- Open Access
Big Data analysis on autopilot?
BioData Miningvolume 6, Article number: 22 (2013)
Biomedical sciences, especially fields such as genomics, are becoming Big Data fields, driven, to a large extent, simply by the ability to generate enormous data sets. For fields such as biology, where data has traditionally been small, the influx of Big Data, noise and all, has caused a need to rapidly shift research practices. Ways of dealing with these data have led to importing collaborators from statistics, computer science, and physics. However, these new “biologists” are simply not biologists and classically trained biologists are not “Big Data researchers”. The confluence of these fields unfortunately has not led to the improvement of biological understanding via what should be synergy, but to a completely unfortunate shifted landscape of research. The new landscape involves Big Data use that reductionist biologists can comprehend quickly. Simply put, it has become the use of Big Data with a reductionist twist, or performing mostly reductionist analyses of Big Data. Of course, reductionism has been extremely fruitful in unraveling mechanisms for many key biological processes, but the translation of these processes into understanding of complex phenotypes, such as common human disease, has been less simple.
So instead of cleverly and creatively using Big Data to filter noise from signal, and to understand inherently complex biological problems, the world of Big Data biology has effectively taken the lowest common denominator between Big Data and biology. In other words analyses have been reduced to simple outputs that can be readily interpreted using traditional mindsets. We have reduced the use of Big Data to analyses and interpretation that is often the equivalent of being on autopilot.

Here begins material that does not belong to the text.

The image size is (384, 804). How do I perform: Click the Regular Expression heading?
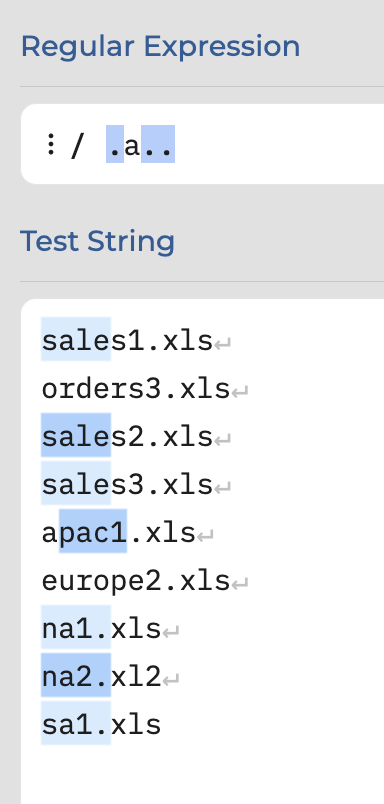(x=160, y=47)
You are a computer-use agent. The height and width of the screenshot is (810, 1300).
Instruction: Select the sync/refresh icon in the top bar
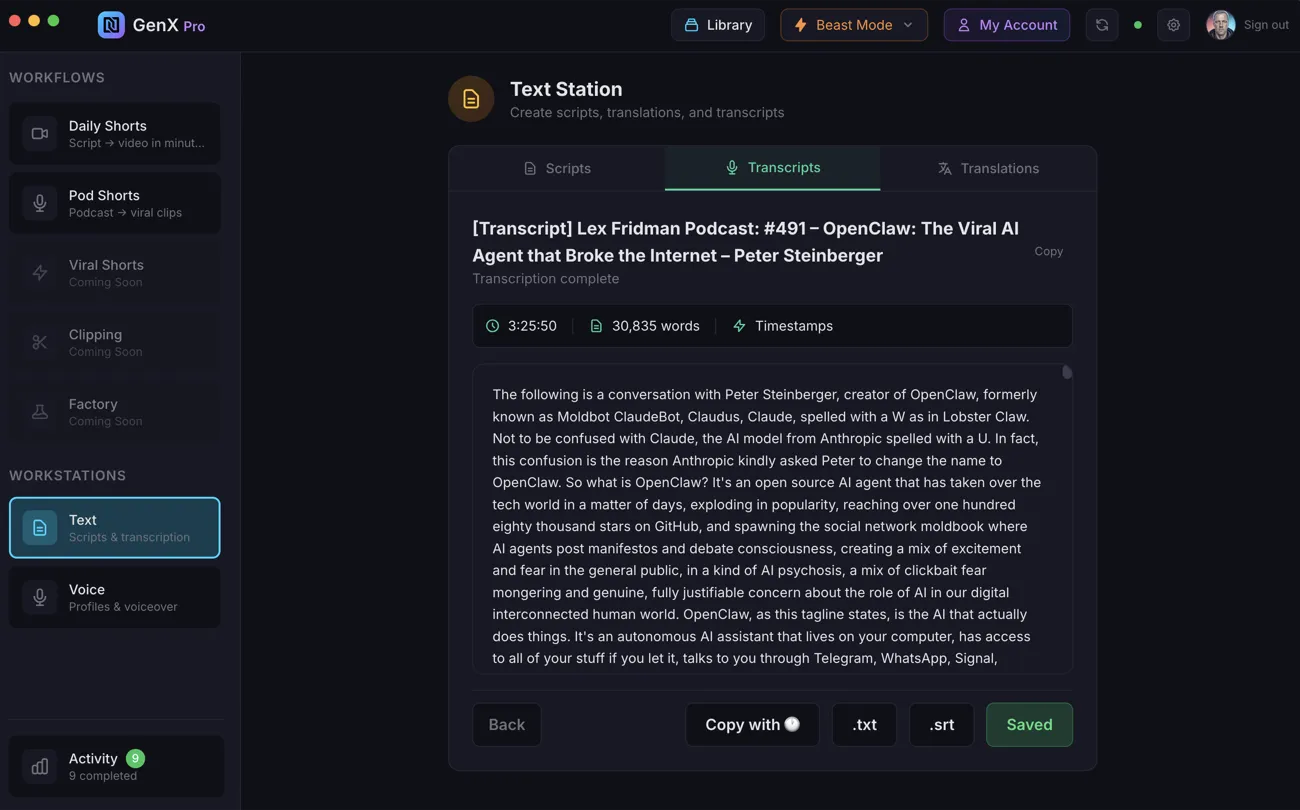(1101, 24)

Autopilot, especially of large commercial planes, has many advantages for normal flight, making the pilot’s job easier. However, as recently seen there are limits to its pervasive implementation – not the least of which is the distancing of the pilot from the real control and understanding of flight. Under normal, uncomplicated flight, this is not an issue, but when emergencies or unusual difficulties occur the dependence on autopilot has the unintended consequence of diminishing pilot reaction to complex flight conditions. Such problems arise under conditions such as those of Air France flight 447 over the Atlantic, when the plane’s autopilot “suddenly disengaged and a stall warning activated. The senior co-pilot then said: “What’s happening? I don’t know, I don’t know what’s happening ”. In reaction, the co-pilot pulled the nose up – exactly opposite to what should be done. The pilot responded, but too late, and the plane crashed into the ocean killing all 228 people onboard. Simply, the co-pilot was lulled into complacency by dependence on an automated process.
In Big Data biology we may have been similarly lulled by the plug and play analytical programs that are generally applied in the literature. Instead, the real issue should be: what is useful data and how do we extract it from the haystack of large-scale data? As a field, biology has too often developed and embraced standard analytical methods and presentations that do not attempt to understand complexity, but instead remove uniqueness of a given trait where it needs to remain. These approaches have resulted in too much science on autopilot, where the scientists only touch the controls at the last minute or upon landing of the study, and machines do all of the rest. This has often resulted in our ability to use Big Data to rediscover truths known for decades when investigators had to be creatively engaged in the collection, analyses and thoughtful interpretation of data.
This is not to say that having lots of data and very smart people around is bad, it only means that we need to refocus how we approach the Big Data that will certainly be collected, using clever analyses and synergy between those who can analyze it this way and those who understand the phenotypes and biological processes that these data represent. BioData Mining can serve as a vortex for this kind of research and we hope to engage diverse cohorts of researchers to do so.
From ABC News broadcast August 31, 2011.